Start of EXERCISE INPUTS

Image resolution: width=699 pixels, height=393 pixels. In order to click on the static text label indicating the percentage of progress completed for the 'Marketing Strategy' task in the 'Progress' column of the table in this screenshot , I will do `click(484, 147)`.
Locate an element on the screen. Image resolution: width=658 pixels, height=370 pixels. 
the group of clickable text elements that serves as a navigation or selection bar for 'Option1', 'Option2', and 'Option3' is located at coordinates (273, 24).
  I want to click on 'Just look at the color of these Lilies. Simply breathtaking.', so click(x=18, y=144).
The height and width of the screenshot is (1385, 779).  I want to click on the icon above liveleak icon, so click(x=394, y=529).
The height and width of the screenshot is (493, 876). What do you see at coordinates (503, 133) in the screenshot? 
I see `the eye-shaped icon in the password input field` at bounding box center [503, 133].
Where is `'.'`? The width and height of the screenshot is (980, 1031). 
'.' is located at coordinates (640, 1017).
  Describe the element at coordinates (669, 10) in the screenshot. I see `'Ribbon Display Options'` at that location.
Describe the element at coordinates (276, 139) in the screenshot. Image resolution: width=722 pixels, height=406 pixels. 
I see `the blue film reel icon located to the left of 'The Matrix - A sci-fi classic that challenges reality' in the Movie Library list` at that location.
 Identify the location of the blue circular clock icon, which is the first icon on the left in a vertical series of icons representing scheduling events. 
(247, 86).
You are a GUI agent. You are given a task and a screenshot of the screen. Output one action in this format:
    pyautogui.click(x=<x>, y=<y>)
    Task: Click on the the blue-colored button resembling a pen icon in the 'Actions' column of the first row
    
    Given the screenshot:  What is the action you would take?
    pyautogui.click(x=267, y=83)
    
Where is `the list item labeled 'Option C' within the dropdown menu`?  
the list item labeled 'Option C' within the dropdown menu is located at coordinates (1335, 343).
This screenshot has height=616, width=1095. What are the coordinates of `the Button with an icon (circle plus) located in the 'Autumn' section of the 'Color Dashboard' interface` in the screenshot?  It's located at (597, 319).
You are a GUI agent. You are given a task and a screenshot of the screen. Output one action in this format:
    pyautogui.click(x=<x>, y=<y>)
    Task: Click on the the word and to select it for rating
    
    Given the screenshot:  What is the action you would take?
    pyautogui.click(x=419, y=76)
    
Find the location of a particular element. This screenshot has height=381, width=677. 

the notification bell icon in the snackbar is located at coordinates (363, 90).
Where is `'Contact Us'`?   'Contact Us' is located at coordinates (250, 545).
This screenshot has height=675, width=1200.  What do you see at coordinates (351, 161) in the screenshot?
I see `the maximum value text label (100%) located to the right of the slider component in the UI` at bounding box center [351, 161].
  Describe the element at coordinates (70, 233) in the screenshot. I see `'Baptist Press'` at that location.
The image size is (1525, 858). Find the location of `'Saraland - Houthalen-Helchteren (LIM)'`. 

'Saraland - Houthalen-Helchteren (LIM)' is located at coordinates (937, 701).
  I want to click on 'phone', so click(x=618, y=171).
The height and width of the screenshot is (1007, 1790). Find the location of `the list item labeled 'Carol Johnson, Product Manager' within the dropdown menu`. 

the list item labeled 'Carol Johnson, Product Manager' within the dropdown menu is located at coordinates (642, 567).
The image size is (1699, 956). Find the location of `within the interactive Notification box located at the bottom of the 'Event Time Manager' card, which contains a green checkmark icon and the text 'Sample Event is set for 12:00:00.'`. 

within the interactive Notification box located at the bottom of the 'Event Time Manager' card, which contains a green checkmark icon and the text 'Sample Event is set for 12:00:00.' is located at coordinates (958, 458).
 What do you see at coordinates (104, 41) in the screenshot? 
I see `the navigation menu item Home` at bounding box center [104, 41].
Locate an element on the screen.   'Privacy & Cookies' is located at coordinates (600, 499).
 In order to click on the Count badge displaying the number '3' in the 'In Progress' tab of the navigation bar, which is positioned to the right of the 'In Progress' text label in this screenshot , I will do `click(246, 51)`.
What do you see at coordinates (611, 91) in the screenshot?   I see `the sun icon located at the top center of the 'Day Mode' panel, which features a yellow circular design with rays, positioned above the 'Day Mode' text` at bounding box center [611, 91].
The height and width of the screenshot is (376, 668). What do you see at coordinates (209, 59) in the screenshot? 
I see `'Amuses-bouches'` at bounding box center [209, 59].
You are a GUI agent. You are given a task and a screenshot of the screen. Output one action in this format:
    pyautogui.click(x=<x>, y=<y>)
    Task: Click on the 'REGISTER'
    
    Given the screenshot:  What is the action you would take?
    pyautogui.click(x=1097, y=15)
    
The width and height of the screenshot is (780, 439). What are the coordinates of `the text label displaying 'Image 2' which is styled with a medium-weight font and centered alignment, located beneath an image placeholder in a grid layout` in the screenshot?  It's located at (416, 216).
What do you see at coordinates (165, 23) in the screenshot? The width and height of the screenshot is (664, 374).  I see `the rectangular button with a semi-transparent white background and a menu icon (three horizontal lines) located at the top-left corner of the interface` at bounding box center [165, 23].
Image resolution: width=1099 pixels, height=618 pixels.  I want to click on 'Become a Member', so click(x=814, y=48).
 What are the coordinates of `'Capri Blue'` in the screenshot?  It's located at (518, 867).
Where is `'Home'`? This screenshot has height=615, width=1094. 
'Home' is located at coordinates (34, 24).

End of EXERCISE INPUTS

### WHAT IS BEING ASKED
Please list every line of the items above that contains the string "size", copying each such line in full. Case counts.

### THE REPLY
The image size is (1525, 858). Find the location of `'Saraland - Houthalen-Helchteren (LIM)'`. 
The image size is (1699, 956). Find the location of `within the interactive Notification box located at the bottom of the 'Event Time Manager' card, which contains a green checkmark icon and the text 'Sample Event is set for 12:00:00.'`. 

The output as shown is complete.